Assume a PV array tilted at 45° to the south at a location where the latitude is 42° north. Determine the total May kWh output from the array based on the following parameter values:

\begin{aligned} U_{L} &=0.02 \mathrm{~kW} \cdot \mathrm{m}^{-2} \cdot \mathrm{K}^{-1} \text { (standard assumption) } \\ a &=0.88 \\ t &=0.95 \\ \eta_{r} &=0.15 \\ T_{r} &=20^{\circ} \mathrm{C} \\ \beta &=0.0045^{\circ} \mathrm{C}^{-1} \\ K_{T} &=0.502 \\ \bar{H}_{d} &=4.97 \mathrm{kWh} m^{-2} \text { day }^{-1} \text { (irradiating the tilted PV array) } \\ T_{M} &=15.3^{\circ} \mathrm{C} \end{aligned}

 

 

Step-by-Step

Verified Solution

From Eqs. (10-22) and (10-23),

\frac{U_{L}\left(T_{c}-T_{a}\right)}{\alpha \tau}=\frac{\Sigma I_{i}^{2}}{\Sigma I_{i}} (10-22)

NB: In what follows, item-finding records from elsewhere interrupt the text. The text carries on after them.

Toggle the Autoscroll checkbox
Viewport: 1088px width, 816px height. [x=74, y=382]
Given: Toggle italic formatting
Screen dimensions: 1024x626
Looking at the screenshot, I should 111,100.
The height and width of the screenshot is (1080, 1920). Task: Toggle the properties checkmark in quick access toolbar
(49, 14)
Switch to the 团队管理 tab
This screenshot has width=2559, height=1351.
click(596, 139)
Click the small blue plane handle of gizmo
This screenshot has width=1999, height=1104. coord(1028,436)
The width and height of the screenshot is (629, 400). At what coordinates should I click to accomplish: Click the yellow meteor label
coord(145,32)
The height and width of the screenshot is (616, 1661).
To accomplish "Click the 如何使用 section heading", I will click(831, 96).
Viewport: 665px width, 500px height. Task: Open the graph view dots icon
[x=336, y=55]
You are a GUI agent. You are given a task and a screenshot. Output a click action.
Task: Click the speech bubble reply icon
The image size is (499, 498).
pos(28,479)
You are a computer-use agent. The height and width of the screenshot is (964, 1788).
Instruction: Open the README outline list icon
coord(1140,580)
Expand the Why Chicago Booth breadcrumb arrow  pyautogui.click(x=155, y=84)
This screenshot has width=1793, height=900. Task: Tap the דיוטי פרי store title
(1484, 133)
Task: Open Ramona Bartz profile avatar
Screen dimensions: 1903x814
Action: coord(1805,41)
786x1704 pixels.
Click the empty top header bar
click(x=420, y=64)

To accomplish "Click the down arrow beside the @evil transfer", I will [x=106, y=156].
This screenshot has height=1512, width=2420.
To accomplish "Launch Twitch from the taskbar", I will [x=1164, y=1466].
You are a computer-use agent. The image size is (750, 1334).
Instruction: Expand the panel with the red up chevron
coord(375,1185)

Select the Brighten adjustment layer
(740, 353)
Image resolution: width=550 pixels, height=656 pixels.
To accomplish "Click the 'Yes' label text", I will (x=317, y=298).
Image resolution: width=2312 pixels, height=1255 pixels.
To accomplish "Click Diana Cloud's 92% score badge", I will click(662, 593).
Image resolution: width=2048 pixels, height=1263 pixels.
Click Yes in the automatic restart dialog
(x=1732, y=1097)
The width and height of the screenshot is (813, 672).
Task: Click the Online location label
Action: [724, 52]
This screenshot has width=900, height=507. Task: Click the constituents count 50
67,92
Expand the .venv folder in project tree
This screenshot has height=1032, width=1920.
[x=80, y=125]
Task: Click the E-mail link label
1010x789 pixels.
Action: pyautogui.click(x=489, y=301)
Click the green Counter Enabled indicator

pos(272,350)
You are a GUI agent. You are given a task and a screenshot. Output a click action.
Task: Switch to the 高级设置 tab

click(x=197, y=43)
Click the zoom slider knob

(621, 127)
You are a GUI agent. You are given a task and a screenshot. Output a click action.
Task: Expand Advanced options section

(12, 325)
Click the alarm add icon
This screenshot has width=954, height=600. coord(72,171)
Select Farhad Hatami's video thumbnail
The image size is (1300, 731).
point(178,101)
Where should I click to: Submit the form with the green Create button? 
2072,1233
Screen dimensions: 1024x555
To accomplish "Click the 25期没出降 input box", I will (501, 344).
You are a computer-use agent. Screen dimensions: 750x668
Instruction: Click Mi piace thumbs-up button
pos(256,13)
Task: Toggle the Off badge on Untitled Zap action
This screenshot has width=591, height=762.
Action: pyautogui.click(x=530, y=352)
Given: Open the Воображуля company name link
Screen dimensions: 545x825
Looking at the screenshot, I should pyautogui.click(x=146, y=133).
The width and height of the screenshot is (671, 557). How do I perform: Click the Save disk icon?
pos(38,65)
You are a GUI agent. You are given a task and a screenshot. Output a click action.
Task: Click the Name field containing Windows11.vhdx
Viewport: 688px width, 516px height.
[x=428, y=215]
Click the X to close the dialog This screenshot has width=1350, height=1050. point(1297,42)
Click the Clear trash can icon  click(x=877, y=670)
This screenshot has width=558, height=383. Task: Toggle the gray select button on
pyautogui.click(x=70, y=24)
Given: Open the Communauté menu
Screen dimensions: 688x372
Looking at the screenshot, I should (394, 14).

\frac{\Sigma I_{i}^{2}}{\Sigma I_{i}}=0.219+0.832 K_{T} (10-23)

\frac{U_{L}\left(T_{c}-T_{a}\right)}{\alpha \tau}=0.219+0.832(0.502)=0.637 \mathrm{~kW} \cdot \mathrm{m}^{-2}

 

From Eq. (10-24), for May, S_M = 42 − 22 = 20° and

C_{f}=1.0-0.000117\left(S_{M}-S\right)^{2} (10-24)

C_f= 1.0 − 0.000117(20 − 45)^2 = 0.927

Leading to

\left(T_{c}-T_{a}\right)=\frac{(0.927)(0.637)(0.88)(0.95)}{(0.02)}=24.7 \mathrm{~K}

 

Assume

\left(T_{a}-T_{M}\right)=3 \mathrm{~K}

 

From the data provided

\left(T_{M}-T_{r}\right)=15.3-20=-4.7 \mathrm{~K}

 

The average cell efficiency for the month is calculated from Eq. (10-18) as follows:

\eta=\eta_{r}\left[1-\beta\left(T_{c}-T_{a}\right)-\beta\left(T_{a}-T_{M}\right)-\beta\left(T_{M}-T_{r}\right)+\gamma \log _{10}\left(I_{i}\right)\right] (10-18)

η = 0.15[1 − 0.0045(24.7 + 3 − 4.7)] = 0.134(13.4%)

The daily average insolation integral is 4.97 kWh · m^{−2}, and May has 31 days, thus

E_{May} = 0.134(31)(4.97) = 20.6kWh ⋅m^{−2}

Extending this solution to an entire year requires weather data for a year and perhaps a spreadsheet or computer language such as Matlab to expedite calculations.